Cultura del pastiche
"La verdad es que este tío mola", apunta la muchacha de las mechas color zanahoria. "Sí, pero ¿cuál de ellos?", aduce su acompañante mientras se muerde el labio inferior. La conversación, atrapada a vuelapluma a la entrada de La Riviera, refleja bien la idiosincrasia de Beck Hansen, hombre de naturaleza poliédrica al que la crítica mundial proclamó como uno de los geniecillos salvadores de la música popular durante la anodina década pasada y que ahora se conforma, afortunadamente, con hacer las mejores canciones posibles. Su octavo trabajo en estudio, Modern guilt, incluye, por fin, un buen puñado de ellas.
Una vez que Kurt Cobain decidió, lamentablemente, criar malvas, este californiano pasó a convertirse en el gran icono de la modernidad para los desconcertados años noventa. El éxito de Odelay (1996) fue tan rotundo, por innovador, que desde entonces le hemos visto demasiadas veces indagando en la cuadratura del círculo. Pero ese hombre menudo, de mofletes sonrosados y maneras apáticas que anoche hizo acto de presencia en Madrid parece ahora decidido a escribir estrofas y estribillos, una fórmula que había ignorado con cierta frecuencia. Y resulta que funciona: entre el público se descubrían unos cuantos rostros de tipos con toda la pinta de estar disfrutando como enanos.
BECK
Beck Hansen (voz, guitarras), Jessica Dobson (guitarras), Brian Lebarton (teclados, armónica), Bram Inscore (bajo), Scott McPherson (batería). Sala La Riviera. Madrid, 9 de julio. Casi lleno (2.000 espectadores).

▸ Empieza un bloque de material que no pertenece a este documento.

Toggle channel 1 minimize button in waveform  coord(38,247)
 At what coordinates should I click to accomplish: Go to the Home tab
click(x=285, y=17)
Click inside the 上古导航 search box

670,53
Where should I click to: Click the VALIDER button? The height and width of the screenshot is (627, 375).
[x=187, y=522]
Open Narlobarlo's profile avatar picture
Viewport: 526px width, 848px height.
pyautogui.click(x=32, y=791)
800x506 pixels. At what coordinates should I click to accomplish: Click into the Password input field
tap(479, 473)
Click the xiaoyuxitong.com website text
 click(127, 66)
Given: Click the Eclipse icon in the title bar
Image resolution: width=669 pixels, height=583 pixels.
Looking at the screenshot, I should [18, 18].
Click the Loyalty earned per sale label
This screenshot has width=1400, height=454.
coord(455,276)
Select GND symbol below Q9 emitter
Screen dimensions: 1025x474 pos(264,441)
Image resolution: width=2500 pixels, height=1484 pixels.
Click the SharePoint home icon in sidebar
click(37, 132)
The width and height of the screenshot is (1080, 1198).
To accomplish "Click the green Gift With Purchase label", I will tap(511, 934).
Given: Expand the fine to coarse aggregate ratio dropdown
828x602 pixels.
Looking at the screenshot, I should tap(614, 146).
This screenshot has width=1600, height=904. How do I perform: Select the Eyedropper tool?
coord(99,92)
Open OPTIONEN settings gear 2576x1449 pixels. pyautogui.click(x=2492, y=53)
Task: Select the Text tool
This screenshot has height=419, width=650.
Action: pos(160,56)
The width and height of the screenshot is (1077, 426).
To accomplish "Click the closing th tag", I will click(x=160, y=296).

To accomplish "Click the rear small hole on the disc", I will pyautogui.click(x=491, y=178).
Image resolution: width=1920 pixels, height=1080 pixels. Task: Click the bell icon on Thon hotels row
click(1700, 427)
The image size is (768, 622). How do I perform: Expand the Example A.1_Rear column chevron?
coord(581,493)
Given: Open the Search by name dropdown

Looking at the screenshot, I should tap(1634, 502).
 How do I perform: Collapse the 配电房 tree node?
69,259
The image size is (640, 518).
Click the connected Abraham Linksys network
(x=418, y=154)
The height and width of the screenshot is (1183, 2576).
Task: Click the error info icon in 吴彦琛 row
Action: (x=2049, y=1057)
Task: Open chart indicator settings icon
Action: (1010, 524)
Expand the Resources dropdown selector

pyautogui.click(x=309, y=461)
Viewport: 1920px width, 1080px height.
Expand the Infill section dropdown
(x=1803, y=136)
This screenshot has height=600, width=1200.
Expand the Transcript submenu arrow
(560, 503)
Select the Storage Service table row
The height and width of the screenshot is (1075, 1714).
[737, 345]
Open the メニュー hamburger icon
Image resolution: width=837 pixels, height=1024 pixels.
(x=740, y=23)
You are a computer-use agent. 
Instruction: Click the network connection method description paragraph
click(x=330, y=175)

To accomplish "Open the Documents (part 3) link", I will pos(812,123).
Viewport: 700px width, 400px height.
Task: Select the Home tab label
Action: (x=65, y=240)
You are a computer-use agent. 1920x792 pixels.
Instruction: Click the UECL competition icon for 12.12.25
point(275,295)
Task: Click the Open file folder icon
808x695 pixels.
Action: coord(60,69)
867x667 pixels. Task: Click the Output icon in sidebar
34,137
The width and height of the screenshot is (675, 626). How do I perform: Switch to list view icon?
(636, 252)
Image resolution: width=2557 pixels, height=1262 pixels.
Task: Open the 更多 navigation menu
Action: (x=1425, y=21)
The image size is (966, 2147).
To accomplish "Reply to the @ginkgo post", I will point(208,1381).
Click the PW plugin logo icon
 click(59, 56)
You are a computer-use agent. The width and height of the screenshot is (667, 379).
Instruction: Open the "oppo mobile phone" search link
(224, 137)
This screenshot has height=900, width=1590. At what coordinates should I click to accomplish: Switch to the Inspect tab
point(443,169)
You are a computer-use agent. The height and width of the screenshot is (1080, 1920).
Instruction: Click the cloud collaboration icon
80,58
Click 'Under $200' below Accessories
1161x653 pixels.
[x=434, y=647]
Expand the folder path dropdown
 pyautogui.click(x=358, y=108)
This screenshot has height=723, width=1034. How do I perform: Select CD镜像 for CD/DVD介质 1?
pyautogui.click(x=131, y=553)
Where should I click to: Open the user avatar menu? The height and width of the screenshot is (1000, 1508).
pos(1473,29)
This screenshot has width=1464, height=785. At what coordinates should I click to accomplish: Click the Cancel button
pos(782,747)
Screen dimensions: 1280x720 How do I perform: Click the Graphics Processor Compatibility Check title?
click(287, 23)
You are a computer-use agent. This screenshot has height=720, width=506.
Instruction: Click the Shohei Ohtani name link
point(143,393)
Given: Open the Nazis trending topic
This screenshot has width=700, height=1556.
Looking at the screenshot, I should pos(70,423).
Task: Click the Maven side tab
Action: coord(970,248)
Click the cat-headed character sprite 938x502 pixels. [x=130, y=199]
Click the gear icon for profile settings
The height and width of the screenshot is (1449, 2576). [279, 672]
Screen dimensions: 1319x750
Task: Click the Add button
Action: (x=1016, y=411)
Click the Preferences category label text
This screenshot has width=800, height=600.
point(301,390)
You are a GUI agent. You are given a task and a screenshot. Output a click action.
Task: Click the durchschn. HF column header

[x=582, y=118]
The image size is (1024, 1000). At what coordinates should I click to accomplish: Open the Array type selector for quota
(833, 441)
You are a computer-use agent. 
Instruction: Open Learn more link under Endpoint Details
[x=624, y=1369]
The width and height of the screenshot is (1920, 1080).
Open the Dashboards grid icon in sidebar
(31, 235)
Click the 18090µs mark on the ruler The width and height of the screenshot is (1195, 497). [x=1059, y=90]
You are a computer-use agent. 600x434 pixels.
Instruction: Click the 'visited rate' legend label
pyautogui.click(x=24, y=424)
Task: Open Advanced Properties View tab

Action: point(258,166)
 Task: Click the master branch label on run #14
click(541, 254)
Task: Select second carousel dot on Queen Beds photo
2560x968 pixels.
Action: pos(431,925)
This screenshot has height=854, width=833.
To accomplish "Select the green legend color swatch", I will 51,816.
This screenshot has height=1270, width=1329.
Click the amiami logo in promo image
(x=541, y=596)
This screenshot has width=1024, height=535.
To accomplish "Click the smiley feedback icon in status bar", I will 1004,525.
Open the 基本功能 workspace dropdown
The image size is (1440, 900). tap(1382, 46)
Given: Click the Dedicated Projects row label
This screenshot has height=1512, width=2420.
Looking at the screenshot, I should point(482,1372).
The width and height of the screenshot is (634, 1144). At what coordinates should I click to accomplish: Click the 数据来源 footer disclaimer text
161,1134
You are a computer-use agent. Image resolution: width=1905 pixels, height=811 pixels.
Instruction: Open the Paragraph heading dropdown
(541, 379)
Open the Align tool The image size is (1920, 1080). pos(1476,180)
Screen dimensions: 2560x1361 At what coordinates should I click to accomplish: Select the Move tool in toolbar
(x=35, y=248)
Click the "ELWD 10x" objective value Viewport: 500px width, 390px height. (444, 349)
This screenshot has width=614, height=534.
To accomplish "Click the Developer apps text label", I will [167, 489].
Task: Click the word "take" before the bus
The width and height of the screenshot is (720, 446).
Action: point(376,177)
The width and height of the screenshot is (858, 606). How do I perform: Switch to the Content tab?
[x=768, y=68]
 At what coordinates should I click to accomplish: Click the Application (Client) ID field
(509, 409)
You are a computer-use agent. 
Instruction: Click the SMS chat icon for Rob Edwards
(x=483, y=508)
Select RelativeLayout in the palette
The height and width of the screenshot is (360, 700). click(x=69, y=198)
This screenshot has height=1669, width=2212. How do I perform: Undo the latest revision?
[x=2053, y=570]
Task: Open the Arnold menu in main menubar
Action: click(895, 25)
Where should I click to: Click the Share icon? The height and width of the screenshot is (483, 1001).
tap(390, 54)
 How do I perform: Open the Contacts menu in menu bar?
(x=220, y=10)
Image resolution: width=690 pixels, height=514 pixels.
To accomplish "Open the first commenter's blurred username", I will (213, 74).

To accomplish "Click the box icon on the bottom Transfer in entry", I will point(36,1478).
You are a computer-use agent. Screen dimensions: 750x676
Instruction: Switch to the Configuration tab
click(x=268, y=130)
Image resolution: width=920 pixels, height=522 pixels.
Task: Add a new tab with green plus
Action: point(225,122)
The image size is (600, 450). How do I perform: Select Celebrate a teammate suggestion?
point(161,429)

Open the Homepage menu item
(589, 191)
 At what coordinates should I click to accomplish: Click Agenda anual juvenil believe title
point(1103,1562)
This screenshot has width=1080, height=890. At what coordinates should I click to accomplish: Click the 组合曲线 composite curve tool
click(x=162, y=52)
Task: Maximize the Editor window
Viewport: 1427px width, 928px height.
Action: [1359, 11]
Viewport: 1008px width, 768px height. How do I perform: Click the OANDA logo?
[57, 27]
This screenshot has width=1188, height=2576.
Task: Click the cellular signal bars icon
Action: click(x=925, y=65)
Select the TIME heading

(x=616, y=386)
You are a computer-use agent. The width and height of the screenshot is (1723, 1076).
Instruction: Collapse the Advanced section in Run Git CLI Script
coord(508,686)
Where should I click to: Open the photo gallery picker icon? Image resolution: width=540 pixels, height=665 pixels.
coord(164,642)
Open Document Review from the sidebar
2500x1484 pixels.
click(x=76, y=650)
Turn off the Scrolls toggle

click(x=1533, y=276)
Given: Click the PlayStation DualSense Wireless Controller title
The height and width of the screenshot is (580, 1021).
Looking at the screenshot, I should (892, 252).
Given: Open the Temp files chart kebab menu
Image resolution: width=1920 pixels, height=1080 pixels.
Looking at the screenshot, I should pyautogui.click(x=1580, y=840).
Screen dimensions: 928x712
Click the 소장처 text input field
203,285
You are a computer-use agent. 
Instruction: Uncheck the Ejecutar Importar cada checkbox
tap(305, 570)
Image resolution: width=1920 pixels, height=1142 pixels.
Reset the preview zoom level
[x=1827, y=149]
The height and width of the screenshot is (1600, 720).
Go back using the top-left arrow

Y eso que no era sencillo. Cierto que La Riviera no parece el mejor lugar para disfrutar de un concierto en buenas condiciones, pero a los músicos les convendría disponer de técnicos de sonido competentes si no quieren dilapidar sus comparecencias. La norma es extensiva para revolucionarios y conservadores, pero Beck se la saltó con arrogancia torera. Resultado: los acoples fueron constantes durante los primeros temas, pero ya casi al final, con la versión de esa primorosa maravilla (Everybody's gonna learn sometimes) que el californiano toma prestada de The dream academy, reaparecieron para ya no marcharse. Y aunque no estuvieran, el sonido era siempre tan embarullado como para sólo intuir que el inglés era la lengua vehicular.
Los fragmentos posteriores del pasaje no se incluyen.